Anytime you have a tool where you’re storing user data, you can look for ways leverage it to create value for your users. The more users you have, the more accurate your analysis (in theory).
Note: be careful with this approach. Users are increasingly (and rightfully) concerned with the way companies use their data. If you’re leveraging user data, be transparent and up front with your customers.
Opening up your platform is a common strategy for creating indirect network effects. The more integrations developers build, the more value your users get out of your app. The more users you have, the more developers want to build integrations.
If you can get in and build a large developer ecosystem quickly, you can create a sizable competitive advantage.
Note: this can be extra effective in industries dominated by old school players. Think legal or healthcare tech.
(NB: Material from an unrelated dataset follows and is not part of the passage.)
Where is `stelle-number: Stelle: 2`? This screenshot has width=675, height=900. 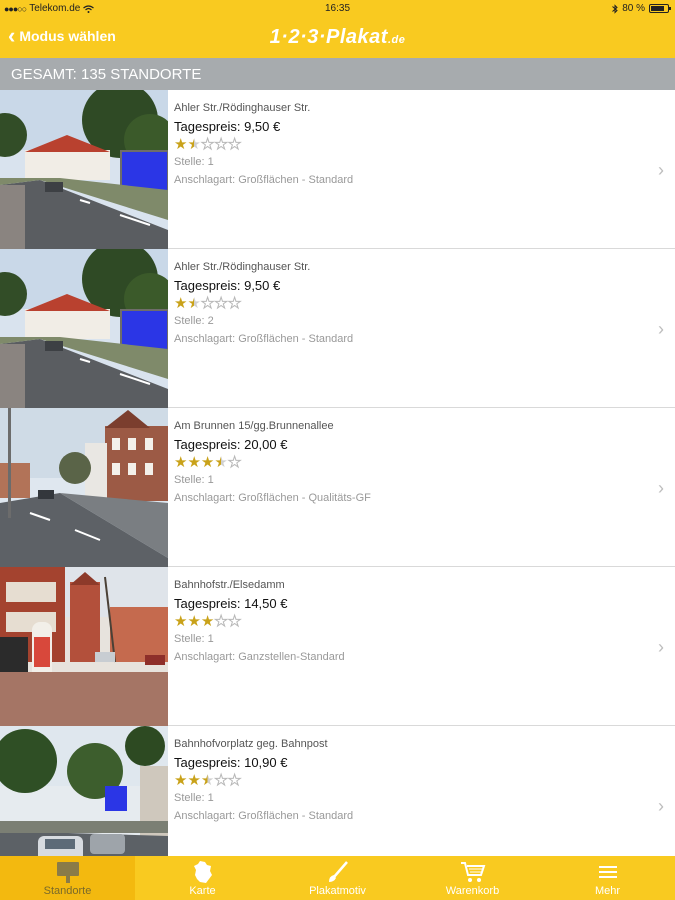 stelle-number: Stelle: 2 is located at coordinates (194, 321).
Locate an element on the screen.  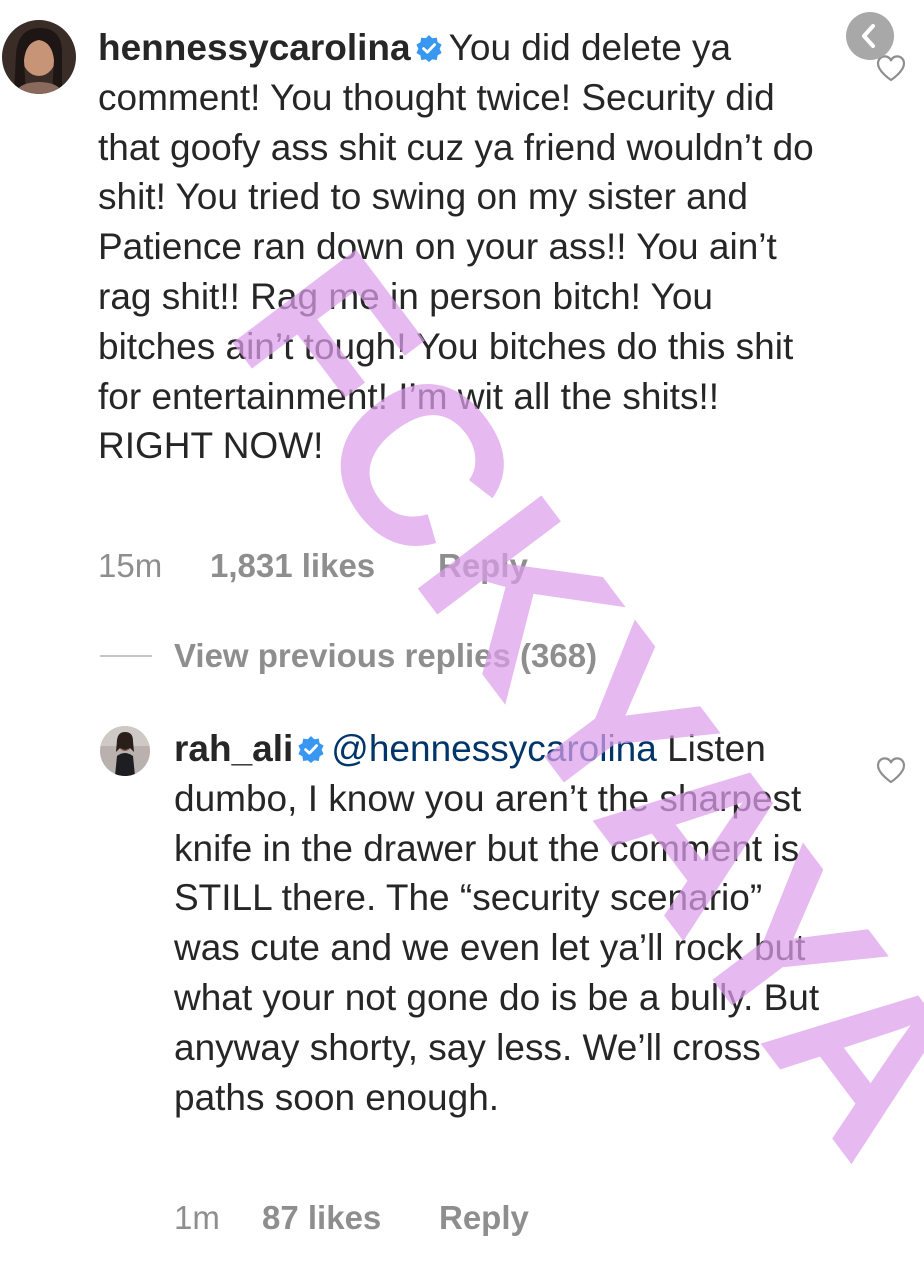
comment-meta: 1m 87 likes Reply is located at coordinates (352, 1218).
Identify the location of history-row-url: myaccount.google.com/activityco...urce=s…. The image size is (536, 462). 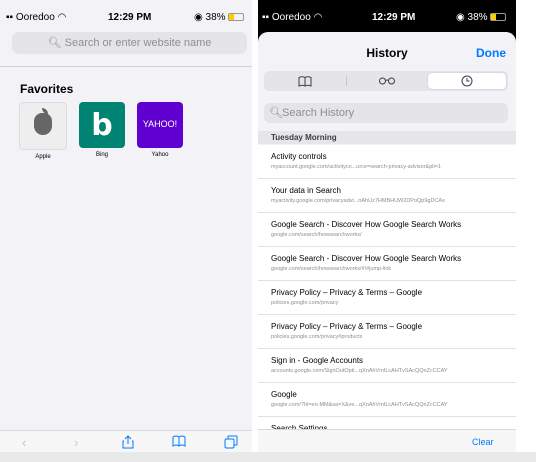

Opening up your platform to developers can add technical complexity to your product. And, when not done well, it can add security risks. So, as with any strategy, be careful and weigh the pros and cons.
- Network effects mean an increase in usage of your product leads to a direct increase in the value of the product.
- By increasing the value of your product, you protect yourself from copycats.
- When building a network, make sure you have a strategy to overcome the chicken or the egg problem.
- Not every app will be able to leverage network effects. Don’t try to force it or fake it.